◆ Exercise prompt: Pick up the email thread about collation in logical and physical query plans at the point where it ends, and extend it.

◆ Excerpt to read:
□ □ □ □ □ □ □

Right. In case ORDER BY is used with LIMIT in the subquery, we could not
drop ORDER BY.


On Fri, Jul 31, 2015 at 9:22 AM, Aman Sinha <[email protected]> wrote:

> Yes, in general collation is a better fit as a physical property rather
> than logical property of a plan node.  With regard to places where it makes
> sense to treat it as logical property, agree with the ORDER-BY comments and
> these should be extended to window functions too:
>    SELECT  b,  RANK() OVER (ORDER BY b) FROM table;
> I would think the LogicalWindow  should have collation on b.
>
> Jinfeng, the subquery's ORDER-BY can be dropped in some cases but not all..
> for instance in the following query:
>   SELECT  a1 FROM (SELECT a1 FROM t1 WHERE .... ORDER BY a1)  LIMIT 10;
> The OB should not be dropped.  There are other cases, this is one example.
>
> Aman
>
> On Fri, Jul 31, 2015 at 9:09 AM, Jinfeng Ni <[email protected]> wrote:
>
> > I think it makes sense that LogicalAggregate does not have collation,
> since
> > a LogicalAggregate could be implemented with different physical operator,
> > either hash-based aggregation, or sort-based aggregation. Only when
> > LogicalAggregate is converted into physical aggregator,  it makes sense
> to
> > have collation, depending on the which physical operator is used.
> >
> > Same thing could be applied to LogicalJoin, which could be implemented
> > either as hash-join, or sort-based join.
> >
> > At logical level, the only collation will come from the top level ORDER
> BY
> > clause.  In that sense, I feel that the ORDER BY clause in a SUBQUERY, or
> > VIEW probably should be removed in logical planning, since semantically
> it
> > does not impact query result.
> >
> >  SELECT   S.C1, T2.C4
> >  FROM  (SELECT C1, C2, C3
> >                FROM T1 ORDER BY C1) AS S JOIN
> >                T2
> > ON S  ...
> > ORDER BY T2.C4;
> >
> > In Drill, we separate logical planning from physical planning, where the
> > collation (together with distribution trait) will matter in physical
> > planing.
> >
> >
> >
> >
> > On Fri, Jul 31, 2015 at 7:27 AM, Milinda Pathirage <
> [email protected]>
> > wrote:
> >
> > > Thanks Julian for looking in to this. Thanks Maryann for detecting the
> > > issue in CALCITE-783 patch.
> > >
> > > As I understand we only need input's (input to aggregate) order related
> > > metadata at the level of aggregate. I think I was wrong saying that
> > > LogicalAggregate discards collation metadata from input in CALCITE-784
> > > given that input is accessible from LogicalAggregate. We will only need
> > to
> > > do some calculations on input's collation metadata (or something
> similar)
> > > if we need to infer something about LogicalAggregate to be use by
> > operators
> > > which take aggregate as an input.
> > >
> > > Thanks
> > > Milinda
> > >
> > > On Thu, Jul 30, 2015 at 11:32 PM, Maryann Xue <[email protected]>
> > > wrote:
> > >
> > > > Thanks Julian for taking time to sort out all these requirements and
> > > > rethink about the model!
> > > > Thank you Milinda! Really appreciate your quick response to the
> issue.

□ □ □ □ □ □ □

◆ Recorded information:

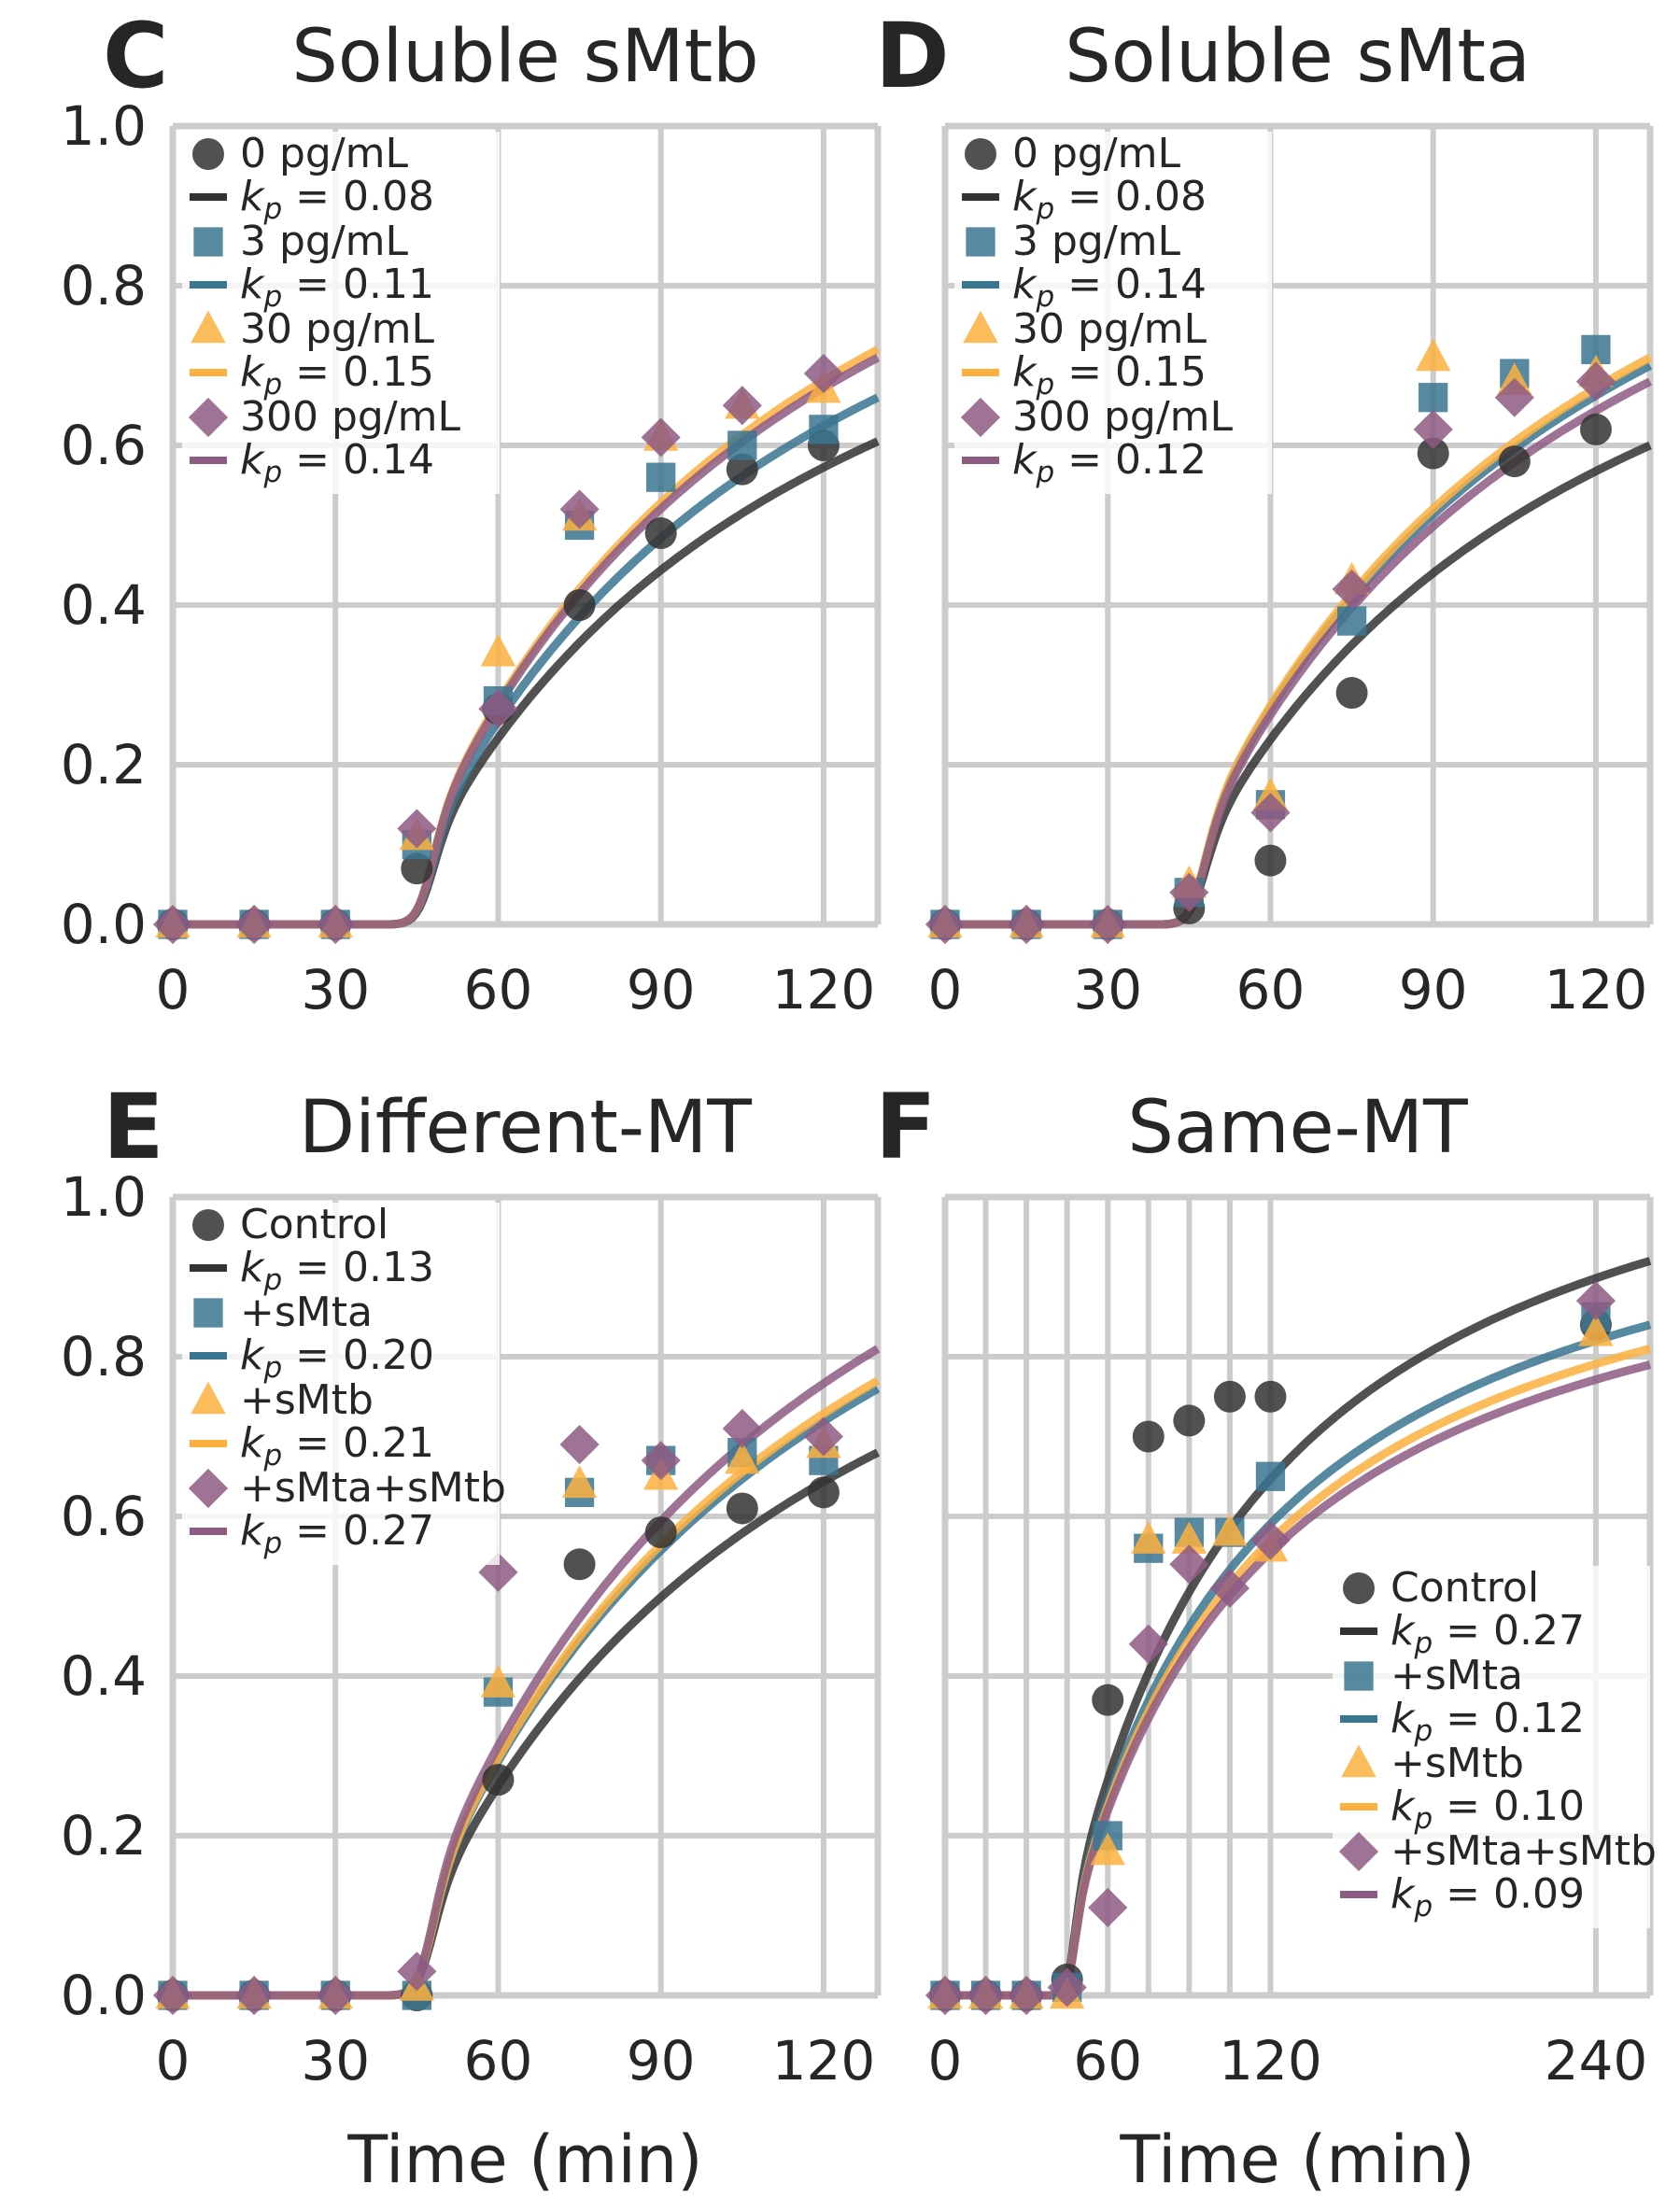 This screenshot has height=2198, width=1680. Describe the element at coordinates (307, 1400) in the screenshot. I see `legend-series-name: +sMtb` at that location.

□ □ □ □ □ □ □

◆ Reply:
> > > >
> > > > On Thu, Jul 30, 2015 at 4:57 PM, Julian Hyde <[email protected]>
> wrote:
> > > >
> > > >> There are a few issues in play regarding collations (783, 784, 793;
> > see
> > > >> links below) and they seem to be overlapping. Maryann and Milinda
> have
> > > been
> > > >> at odds with each other (in the politest possible way!)
> > > >>
> > > >> The cause is that they are both doing very interesting new work
> using
> > > >> collation:
> > > >> * Maryann is optimizing Phoenix plans to use secondary indexes.
> These
> > > are
> > > >> tables that are project-sort materializations of a base table,
> itself
> > > >> sorted.
> > > >> * Milinda is planning Samza streaming-aggregation queries. A plan
> can
> > > >> only be found if you know that the stream is sorted on one of the
> > > >> aggregation keys, usually a time column.
> > > >>
> > > >> I spoke with Maryann about this today. I think that logical plans
> > should
> > > >> not have a sort order:
> > > >> * In 783 and 784, I think I was wrong to allow logical RelNodes
> > > >> (LogicalProject and LogicalAggregate) to have collations. Because
> they
> > > are
> > > >> logical, they are inherently un-sorted. (But they may be based on a
> > > table,
> > > >> say an ArrayTable, that does have a sort order.)
> > > >> * In 793, Maryann was right so say that we should not bake in the
> > > >> collation that a plan *happens to have* when the SQL is first
> > > translated,
> > > >> because trying to find a physical plan with the same collation
> > restricts
> > > >> our options.
> > > >>
> > > >> But SQL ASTs should have a sort order (if the top node is an ORDER
> BY
> > > >> clause, or if a table referenced in the FROM clause is a stream) and
> > > >> physical RelNodes should also have a sort order.
> > > >>
> > > >> And Milinda’s logical plans need a concept similar to sorting.
> Maybe a
> > > >> piece of metadata that this RelNode *could be sorted by X, Y if
> > > desired*.
> > > >> Any table can, of course, be re-sorted into any order you like, but
> a
> > > >> stream, which is infinite, can only be re-sorted to an order that
> does
> > > not
> > > >> conflict with the order of the incoming data.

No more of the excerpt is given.